Esto se alinea notablemente con principios islámicos de mayordomía ambiental. El Corán describe a la humanidad como khalifah (virrey o guardián) en la Tierra (ej. 2:30, 6:165), encomendada con amanah (confianza/responsabilidad) para proteger y equilibrar la creación en lugar de explotarla desperdiciadamente. Conceptos como no corromper la tierra (fasad fi al-ard, 7:56, 30:41) y moderación en el consumo enfatizan preservar recursos para generaciones futuras. La interrupción de Irán —enmarcada en esta lente— podría verse como aplicación extrema de guardianía planetaria: al detener el flujo descontrolado de combustibles fósiles que impulsan la disrupción climática, obliga a la humanidad hacia restricción, extracción reducida y transición acelerada lejos de la dependencia del carbono.
Arabia Saudita puede bombear más petróleo; EE.UU. puede blandir el ejército más grande; gigantes energéticos pueden controlar producción. Pero ninguno tiene la palanca decisiva expuesta por esta crisis.
Esa palanca es la interrupción. Irán —a través de amenazas directas y la respuesta racional del mercado de seguros— ha demostrado la capacidad de detener el flujo. La economía global, adicta a energía barata e ininterrumpida como el universo de Dune a la melange, ahora enfrenta su propia vulnerabilidad.

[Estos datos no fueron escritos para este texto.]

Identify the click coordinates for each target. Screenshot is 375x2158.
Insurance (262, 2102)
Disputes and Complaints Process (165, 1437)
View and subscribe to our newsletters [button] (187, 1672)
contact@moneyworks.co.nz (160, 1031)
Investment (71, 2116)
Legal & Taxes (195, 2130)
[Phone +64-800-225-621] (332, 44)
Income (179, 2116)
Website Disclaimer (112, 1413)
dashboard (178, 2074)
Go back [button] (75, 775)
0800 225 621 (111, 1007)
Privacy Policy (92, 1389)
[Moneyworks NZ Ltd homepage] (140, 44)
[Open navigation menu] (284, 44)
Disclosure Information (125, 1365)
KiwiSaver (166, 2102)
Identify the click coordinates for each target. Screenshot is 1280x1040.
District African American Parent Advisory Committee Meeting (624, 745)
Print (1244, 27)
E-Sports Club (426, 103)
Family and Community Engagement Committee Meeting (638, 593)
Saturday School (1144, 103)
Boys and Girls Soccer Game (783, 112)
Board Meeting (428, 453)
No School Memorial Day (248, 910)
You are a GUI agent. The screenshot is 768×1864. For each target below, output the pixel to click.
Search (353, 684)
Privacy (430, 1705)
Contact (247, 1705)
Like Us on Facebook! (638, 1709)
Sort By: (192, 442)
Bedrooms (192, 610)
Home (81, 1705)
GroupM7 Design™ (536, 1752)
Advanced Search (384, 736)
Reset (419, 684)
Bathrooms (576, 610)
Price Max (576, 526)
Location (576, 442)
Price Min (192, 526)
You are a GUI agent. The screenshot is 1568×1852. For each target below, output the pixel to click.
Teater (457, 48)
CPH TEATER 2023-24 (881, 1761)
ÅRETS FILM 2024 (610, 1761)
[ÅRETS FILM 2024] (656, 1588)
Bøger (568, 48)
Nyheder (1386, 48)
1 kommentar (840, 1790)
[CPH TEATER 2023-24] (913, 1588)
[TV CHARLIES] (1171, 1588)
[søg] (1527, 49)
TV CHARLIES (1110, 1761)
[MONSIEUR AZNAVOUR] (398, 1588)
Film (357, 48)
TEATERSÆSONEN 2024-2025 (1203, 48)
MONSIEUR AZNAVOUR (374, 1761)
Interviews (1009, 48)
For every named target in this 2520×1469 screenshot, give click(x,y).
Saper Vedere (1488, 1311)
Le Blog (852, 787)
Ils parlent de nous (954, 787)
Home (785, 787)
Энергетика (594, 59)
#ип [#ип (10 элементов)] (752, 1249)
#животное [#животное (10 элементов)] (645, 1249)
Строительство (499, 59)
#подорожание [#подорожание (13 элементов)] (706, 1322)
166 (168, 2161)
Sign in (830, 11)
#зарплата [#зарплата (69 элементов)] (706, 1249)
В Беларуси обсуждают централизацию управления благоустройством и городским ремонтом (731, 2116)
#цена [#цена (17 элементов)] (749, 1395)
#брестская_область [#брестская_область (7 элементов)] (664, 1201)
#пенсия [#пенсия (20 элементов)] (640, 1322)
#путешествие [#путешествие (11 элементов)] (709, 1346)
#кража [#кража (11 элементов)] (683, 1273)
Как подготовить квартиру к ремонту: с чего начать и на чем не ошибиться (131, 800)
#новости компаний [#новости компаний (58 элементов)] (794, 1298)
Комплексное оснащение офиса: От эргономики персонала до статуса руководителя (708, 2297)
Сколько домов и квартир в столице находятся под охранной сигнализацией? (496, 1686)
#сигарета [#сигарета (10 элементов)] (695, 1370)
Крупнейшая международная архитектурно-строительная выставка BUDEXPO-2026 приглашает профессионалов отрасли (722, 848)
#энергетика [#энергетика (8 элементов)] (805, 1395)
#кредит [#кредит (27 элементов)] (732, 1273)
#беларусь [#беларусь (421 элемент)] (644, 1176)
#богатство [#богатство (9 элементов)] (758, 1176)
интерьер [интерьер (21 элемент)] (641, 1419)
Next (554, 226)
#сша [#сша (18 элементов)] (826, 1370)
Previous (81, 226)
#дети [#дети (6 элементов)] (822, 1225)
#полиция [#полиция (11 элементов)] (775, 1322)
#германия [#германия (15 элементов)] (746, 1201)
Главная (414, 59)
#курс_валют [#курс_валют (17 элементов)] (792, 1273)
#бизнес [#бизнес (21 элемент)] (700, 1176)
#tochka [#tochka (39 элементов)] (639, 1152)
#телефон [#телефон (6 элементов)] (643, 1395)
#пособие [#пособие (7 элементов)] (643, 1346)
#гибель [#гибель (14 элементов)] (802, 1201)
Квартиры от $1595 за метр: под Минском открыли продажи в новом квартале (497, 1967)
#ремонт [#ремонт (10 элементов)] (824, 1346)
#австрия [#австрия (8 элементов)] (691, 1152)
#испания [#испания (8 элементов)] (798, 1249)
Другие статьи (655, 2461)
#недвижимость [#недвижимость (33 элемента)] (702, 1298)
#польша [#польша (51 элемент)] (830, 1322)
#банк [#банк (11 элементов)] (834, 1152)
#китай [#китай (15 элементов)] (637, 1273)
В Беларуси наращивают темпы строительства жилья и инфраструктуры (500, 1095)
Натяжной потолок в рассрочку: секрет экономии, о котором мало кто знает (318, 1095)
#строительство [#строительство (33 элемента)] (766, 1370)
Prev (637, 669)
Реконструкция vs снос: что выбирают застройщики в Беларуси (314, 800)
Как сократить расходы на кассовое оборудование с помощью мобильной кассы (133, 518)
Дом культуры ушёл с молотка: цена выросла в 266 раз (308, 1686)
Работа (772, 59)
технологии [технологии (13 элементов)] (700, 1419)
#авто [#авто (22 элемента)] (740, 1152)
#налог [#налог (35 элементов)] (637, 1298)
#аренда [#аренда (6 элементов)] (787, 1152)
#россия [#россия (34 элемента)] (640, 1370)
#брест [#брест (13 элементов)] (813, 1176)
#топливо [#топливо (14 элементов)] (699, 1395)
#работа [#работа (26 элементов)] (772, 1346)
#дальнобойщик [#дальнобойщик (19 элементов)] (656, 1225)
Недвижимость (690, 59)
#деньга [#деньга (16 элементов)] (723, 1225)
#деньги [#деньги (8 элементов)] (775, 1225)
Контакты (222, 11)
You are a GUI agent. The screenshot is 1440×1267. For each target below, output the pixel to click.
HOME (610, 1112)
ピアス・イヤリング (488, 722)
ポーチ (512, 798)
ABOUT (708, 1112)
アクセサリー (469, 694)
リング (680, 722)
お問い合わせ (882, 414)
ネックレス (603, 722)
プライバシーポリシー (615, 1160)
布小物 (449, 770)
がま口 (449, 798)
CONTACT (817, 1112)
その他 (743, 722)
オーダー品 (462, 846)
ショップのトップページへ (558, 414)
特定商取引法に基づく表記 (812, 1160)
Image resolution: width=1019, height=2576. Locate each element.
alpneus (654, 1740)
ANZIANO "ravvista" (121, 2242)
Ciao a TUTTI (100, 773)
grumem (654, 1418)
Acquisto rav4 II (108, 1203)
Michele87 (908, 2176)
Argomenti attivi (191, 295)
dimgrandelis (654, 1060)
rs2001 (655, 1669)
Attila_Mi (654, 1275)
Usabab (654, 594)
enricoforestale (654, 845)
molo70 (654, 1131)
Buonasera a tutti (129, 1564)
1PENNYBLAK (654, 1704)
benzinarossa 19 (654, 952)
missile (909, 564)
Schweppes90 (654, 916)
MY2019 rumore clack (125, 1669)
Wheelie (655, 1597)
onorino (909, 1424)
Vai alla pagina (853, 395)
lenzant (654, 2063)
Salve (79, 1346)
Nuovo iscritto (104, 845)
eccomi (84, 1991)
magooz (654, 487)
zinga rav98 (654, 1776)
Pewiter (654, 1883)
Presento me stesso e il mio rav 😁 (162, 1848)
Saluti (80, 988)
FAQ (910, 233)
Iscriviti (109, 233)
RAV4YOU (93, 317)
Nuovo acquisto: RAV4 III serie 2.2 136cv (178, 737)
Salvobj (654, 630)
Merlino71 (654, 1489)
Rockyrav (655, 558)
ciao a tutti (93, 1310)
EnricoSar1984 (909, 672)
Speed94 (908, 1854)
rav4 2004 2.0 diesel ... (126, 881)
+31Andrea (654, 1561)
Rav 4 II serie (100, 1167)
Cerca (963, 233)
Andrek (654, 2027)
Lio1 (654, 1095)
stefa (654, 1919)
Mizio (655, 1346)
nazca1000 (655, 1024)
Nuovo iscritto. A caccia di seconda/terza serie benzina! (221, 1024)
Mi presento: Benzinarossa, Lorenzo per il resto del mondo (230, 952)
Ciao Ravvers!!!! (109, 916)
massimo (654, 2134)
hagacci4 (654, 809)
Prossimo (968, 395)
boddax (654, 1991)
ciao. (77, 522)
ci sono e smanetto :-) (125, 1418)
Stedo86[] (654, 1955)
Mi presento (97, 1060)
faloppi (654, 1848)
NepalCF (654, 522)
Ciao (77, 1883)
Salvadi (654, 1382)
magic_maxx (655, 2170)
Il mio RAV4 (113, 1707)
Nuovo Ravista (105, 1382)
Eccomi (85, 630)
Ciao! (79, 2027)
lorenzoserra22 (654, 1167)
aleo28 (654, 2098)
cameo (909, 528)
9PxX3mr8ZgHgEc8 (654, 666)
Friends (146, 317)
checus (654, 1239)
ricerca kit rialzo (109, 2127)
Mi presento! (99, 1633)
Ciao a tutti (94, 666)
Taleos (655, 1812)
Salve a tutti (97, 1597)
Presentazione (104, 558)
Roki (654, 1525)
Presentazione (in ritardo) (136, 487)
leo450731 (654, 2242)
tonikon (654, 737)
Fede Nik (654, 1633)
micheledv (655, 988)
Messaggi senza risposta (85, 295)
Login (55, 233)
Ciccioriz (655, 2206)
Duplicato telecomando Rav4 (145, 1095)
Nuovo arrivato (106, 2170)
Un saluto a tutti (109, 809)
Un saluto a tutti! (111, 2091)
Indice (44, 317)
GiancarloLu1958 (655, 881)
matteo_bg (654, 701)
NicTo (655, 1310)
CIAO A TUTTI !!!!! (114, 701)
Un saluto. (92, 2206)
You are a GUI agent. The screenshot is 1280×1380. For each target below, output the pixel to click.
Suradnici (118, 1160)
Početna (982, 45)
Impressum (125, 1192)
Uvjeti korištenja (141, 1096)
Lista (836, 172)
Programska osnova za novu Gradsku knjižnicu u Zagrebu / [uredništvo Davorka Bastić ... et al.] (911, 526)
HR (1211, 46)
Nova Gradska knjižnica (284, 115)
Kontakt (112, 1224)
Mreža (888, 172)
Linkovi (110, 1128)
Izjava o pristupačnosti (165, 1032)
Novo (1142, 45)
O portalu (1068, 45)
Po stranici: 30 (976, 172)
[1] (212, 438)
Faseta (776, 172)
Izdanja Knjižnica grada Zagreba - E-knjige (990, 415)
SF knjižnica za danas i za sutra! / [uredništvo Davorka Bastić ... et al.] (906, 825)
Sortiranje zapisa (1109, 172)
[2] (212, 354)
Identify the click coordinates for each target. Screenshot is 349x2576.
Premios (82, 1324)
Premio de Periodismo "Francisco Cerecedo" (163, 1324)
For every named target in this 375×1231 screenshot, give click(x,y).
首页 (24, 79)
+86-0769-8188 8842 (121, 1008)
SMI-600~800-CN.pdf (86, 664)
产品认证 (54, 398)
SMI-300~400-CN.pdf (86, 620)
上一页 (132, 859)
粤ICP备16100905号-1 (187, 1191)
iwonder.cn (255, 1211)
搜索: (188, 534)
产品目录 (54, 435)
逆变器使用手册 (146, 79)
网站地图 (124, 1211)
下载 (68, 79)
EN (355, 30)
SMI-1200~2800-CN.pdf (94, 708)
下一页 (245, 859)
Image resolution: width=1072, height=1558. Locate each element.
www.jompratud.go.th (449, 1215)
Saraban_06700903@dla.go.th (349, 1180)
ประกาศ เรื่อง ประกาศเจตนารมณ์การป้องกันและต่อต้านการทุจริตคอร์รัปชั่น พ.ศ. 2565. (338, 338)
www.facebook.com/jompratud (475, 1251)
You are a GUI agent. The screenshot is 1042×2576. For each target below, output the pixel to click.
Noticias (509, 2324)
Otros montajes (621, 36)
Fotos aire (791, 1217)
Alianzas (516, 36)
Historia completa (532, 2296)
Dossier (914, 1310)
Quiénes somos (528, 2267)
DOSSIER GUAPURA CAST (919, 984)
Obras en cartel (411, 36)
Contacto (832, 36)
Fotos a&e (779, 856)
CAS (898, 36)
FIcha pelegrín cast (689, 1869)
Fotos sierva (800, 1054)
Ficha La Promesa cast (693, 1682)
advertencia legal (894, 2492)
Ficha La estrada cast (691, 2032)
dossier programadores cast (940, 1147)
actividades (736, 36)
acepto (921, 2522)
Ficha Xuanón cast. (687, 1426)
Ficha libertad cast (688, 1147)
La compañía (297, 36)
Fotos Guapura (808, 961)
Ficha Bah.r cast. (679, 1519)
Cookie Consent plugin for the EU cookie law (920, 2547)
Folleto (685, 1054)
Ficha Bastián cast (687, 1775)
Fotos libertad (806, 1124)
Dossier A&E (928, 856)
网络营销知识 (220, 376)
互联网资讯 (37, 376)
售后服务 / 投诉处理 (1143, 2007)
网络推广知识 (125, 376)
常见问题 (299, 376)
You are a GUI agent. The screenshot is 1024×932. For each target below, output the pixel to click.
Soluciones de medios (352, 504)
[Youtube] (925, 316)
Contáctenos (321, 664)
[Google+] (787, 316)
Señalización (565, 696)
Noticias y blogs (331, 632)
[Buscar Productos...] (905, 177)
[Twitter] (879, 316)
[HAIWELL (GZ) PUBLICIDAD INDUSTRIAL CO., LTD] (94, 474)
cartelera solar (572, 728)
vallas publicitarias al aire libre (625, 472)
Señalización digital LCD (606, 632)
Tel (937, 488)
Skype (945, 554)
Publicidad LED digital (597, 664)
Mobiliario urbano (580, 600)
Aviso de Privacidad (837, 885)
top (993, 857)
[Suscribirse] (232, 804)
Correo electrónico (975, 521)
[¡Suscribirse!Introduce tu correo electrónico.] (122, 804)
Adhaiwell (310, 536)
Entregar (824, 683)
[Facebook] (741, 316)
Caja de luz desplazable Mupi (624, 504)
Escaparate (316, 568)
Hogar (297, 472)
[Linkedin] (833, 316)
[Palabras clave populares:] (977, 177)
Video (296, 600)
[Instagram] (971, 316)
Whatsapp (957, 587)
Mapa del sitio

En palabras de Herbert, pronunciadas entre dunas de Arrakis: El control no es posesión del recurso. El control es la capacidad de detener el flujo.
El Estrecho de Ormuz no es solo un canal de navegación. Es la arteria central de nuestro mundo dependiente de la energía. Cortarlo —incluso indirectamente por mecanismos financieros— revela cuán frágil es realmente la globalización. La lección de marzo de 2026 resuena a través de siglos y galaxias por igual: el verdadero poder no reside en quién controla la especia, sino en quién puede interrumpirla.